Interest rates = price of money. When interest rates rise, asking for money becomes more expensive. When they go down, it's cheaper. And as always, the trick is knowing when to order (and when it's best to avoid it).
Interest rates and the European Central Bank (ECB)
Okay, but who decides if interest rates rise or fall? This is where the European Central Bank (ECB) comes in, which is like the DJ at a party: it sets the pace of the economy. If inflation (that is, the price of everything goes up) is skyrocketing, the ECB raises interest rates so that people think twice before taking out loans. Thus, an attempt is made to “cool” the economy and control prices.
Why does this affect me? Well, if you have a mortgage, a loan, or even if you save, changes in interest rates impact you. When they rise, mortgage payments may increase, while your savings may start to yield more (finally the bank pays you something for your money!). On the other hand, when rates fall, borrowing becomes more accessible, but saving is less profitable.
The three interest rates you should know
1. Fixed interest rate: As the name suggests, this type doesn't change. If you have a fixed-interest loan, you'll know from day one how much you'll pay until the end. It's like a Netflix subscription: you pay the same amount every month, with no surprises. The advantage is that you know how much you are going to pay, no matter what happens in the economy. The downside: If interest rates fall, you stay the same.
2. Variable interest rate: This is where the roller coaster begins. This interest rate usually fluctuates depending on the Euribor, the European benchmark for loans and savings. If the Euribor goes up, your interest goes up; if it goes down, your interest goes down. It's like joining a gym that changes the price of the fee depending on the time of year: in summer, when everyone wants to go, they raise your rate.
3. Mixed interest rate: Here the two worlds are combined: you pay a fixed rate for the first few years (5, 10 or whatever you have agreed) and then you switch to the variable rate. It's like taking out comprehensive insurance the first year and then taking out liability insurance. It can be an interesting option if you don't want surprises at the beginning and have room for maneuver later.
How do interest rates affect the economy?
It's not just your mortgage or your credit card. Interest rates affect the entire economy: from housing prices to investments and savings. For example, if rates are high, buying a home will be more expensive (which is why loans are more expensive), and you may decide to stay where you are and save instead of spending. And when everyone saves and no one spends, the economy cools down.

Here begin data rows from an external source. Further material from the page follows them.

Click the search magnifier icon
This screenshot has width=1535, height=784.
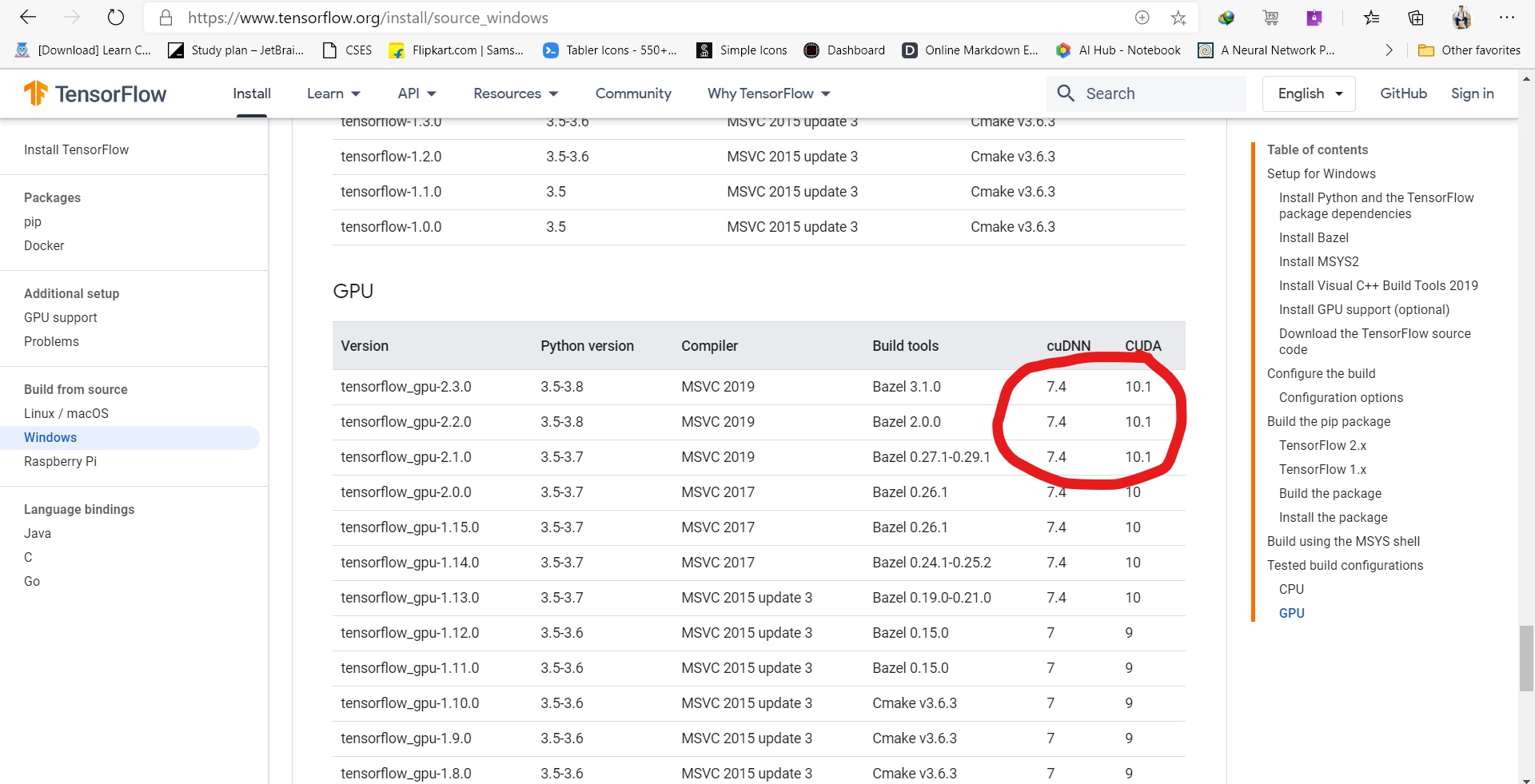click(1065, 94)
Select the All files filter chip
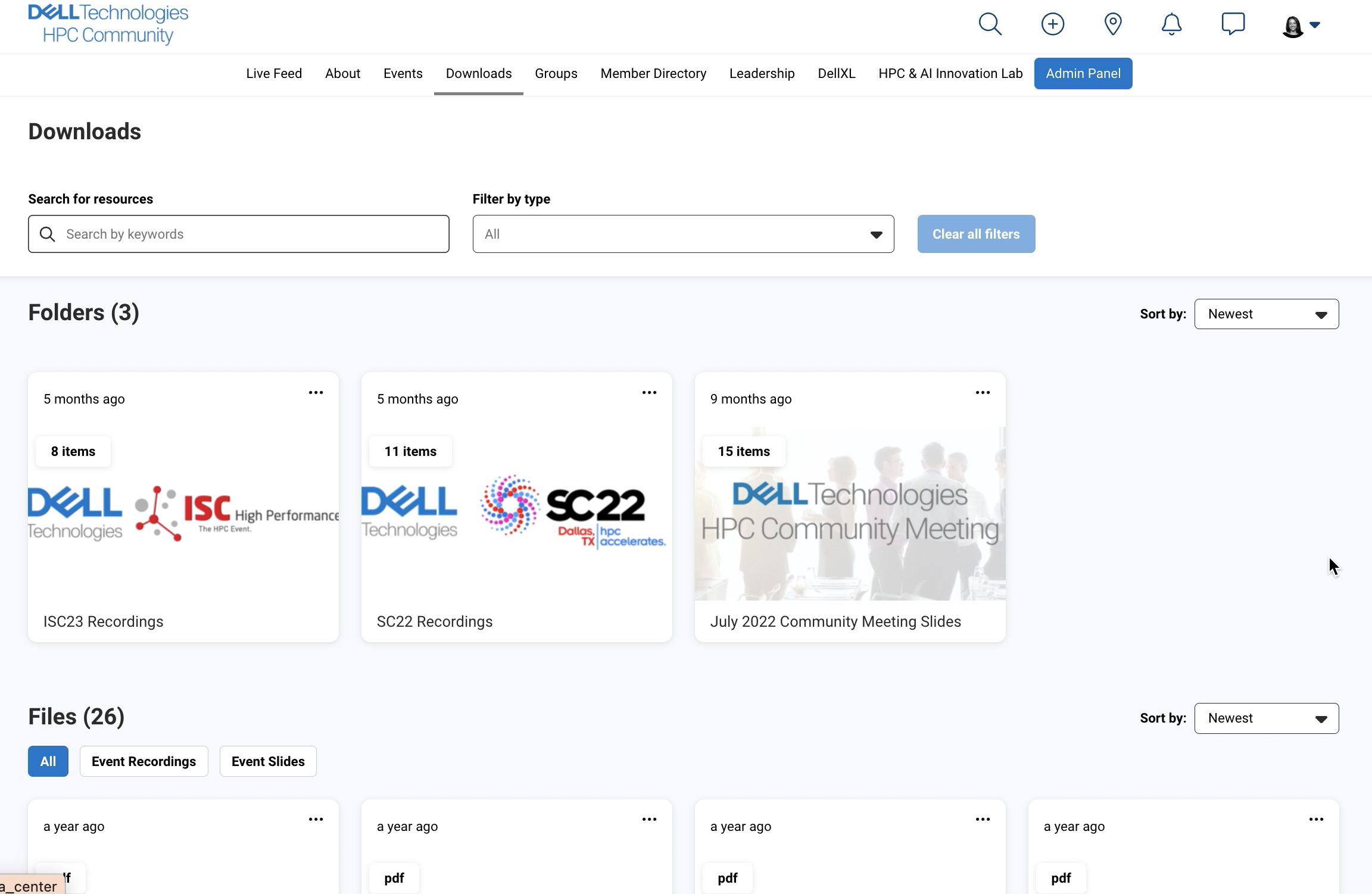The width and height of the screenshot is (1372, 894). (48, 761)
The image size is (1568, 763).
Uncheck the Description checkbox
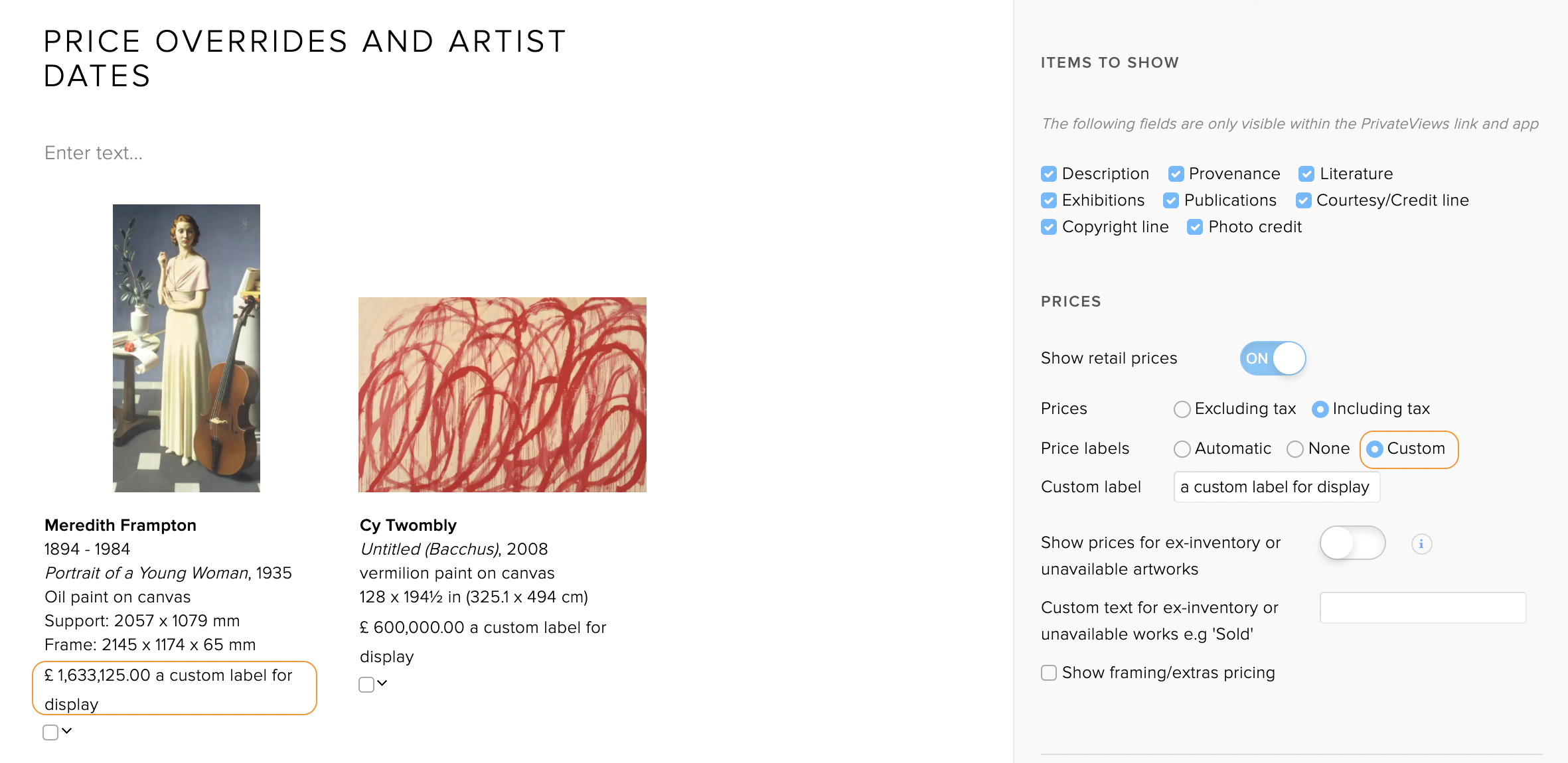point(1049,174)
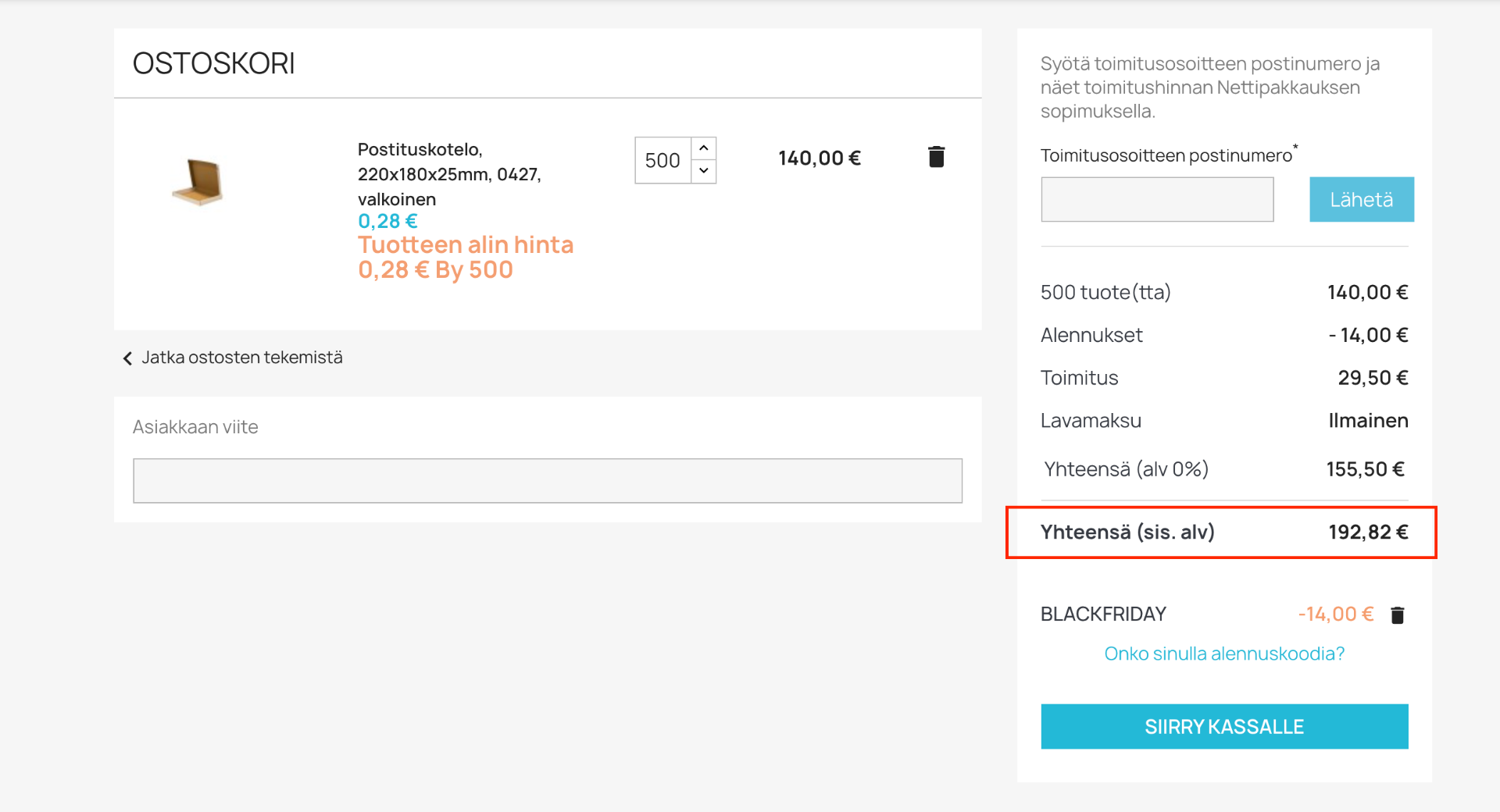Delete the Postituskotelo item with trash icon
The width and height of the screenshot is (1500, 812).
[936, 157]
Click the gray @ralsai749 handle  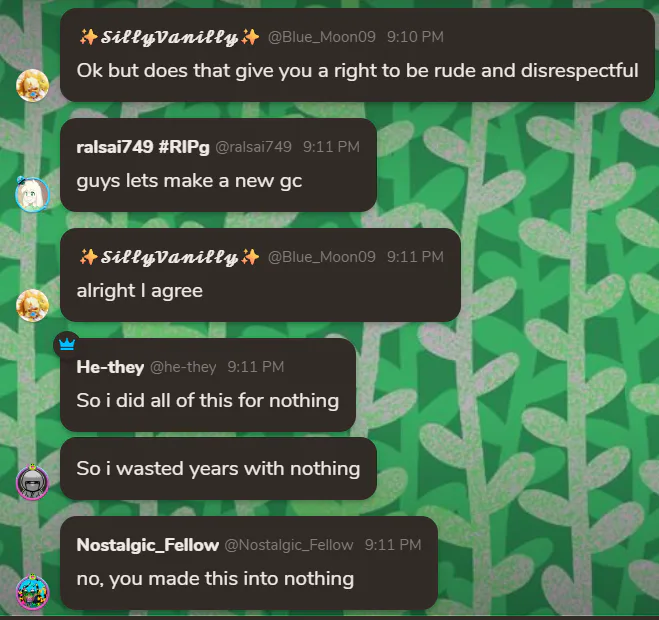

But beware! If rates are low, the opposite can happen. Everyone buys, borrows and spends, which can lead to the prices of things rising... and then to rates rising again. It is an endless cycle that tries to keep the economy stable and balanced.
In short
The next time someone talks to you about interest rates, you know what it's all about. And remember, it's not just about numbers and percentages. Interest rates can impact your life, from how much you pay for your flat to whether you should keep those savings or invest them. The key? Stay informed and make smart decisions for your money.